━━ EXERCISE MATERIAL

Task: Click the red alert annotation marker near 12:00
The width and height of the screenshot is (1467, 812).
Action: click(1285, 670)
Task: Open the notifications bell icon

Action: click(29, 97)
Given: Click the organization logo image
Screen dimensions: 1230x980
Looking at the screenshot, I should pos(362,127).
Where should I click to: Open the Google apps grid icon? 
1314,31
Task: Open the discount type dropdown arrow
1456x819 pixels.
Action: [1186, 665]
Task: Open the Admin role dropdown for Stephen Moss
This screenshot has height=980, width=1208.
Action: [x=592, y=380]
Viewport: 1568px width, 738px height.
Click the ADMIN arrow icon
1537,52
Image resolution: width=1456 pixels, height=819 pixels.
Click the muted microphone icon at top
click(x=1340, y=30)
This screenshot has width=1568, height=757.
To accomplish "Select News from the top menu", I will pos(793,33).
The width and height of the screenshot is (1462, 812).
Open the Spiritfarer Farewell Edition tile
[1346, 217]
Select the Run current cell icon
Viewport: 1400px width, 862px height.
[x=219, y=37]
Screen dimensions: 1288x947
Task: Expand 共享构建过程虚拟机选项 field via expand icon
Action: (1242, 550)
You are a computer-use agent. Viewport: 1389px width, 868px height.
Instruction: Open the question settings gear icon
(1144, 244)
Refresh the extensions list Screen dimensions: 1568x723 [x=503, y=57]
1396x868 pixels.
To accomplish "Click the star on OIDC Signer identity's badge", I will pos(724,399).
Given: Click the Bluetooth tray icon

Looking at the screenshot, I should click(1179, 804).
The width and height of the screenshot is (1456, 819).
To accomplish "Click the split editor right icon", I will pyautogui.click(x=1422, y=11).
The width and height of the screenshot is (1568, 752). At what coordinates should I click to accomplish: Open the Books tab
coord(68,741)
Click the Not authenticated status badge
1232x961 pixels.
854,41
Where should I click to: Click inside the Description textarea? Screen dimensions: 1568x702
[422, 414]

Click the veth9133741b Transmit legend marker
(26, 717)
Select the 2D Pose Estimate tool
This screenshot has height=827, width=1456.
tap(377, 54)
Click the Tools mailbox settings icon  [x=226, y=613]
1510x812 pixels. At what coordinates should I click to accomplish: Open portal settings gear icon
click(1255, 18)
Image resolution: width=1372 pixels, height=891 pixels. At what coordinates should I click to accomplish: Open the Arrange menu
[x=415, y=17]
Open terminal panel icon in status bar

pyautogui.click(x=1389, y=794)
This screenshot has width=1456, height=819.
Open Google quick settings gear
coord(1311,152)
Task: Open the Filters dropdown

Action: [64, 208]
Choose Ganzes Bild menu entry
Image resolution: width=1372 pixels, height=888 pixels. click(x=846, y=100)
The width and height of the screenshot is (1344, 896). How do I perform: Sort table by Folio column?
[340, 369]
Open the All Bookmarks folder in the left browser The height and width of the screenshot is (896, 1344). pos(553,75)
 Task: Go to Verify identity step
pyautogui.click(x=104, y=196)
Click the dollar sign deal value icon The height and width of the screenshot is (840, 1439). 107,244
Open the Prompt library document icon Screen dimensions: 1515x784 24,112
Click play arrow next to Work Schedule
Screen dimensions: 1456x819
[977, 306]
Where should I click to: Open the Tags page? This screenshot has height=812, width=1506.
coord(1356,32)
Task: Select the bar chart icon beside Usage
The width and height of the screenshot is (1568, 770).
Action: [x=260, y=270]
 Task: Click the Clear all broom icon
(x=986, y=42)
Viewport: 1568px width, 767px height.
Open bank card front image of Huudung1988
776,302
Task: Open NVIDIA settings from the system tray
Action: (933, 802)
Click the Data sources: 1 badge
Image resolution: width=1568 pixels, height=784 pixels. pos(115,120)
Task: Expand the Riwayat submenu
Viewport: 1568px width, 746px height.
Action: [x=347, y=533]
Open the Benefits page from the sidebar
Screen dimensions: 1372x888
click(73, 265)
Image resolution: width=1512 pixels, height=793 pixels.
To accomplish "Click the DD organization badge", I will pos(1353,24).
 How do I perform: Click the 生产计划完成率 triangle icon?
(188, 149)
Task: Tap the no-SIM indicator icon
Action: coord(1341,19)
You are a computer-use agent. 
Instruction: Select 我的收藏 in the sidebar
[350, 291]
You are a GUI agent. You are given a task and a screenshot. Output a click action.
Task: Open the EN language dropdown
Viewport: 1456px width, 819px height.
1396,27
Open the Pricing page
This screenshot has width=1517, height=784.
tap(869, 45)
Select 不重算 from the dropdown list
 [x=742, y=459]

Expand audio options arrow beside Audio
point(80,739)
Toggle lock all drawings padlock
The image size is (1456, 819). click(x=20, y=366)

━━━━

▶ WORK INSTRUCTIONS
Number of lines containing "computer" in the data: state it and nothing more.

▶ TASK SOLUTION
2